··· The input

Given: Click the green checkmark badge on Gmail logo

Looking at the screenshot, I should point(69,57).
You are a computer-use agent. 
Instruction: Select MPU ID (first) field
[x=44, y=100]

······

• Stated exercise
Render the entries above as a JSON list of strings, one string per line, leaving out blank lines.

• Written solution
[
  "Given: Click the green checkmark badge on Gmail logo",
  "Looking at the screenshot, I should point(69,57).",
  "You are a computer-use agent. ",
  "Instruction: Select MPU ID (first) field",
  "[x=44, y=100]"
]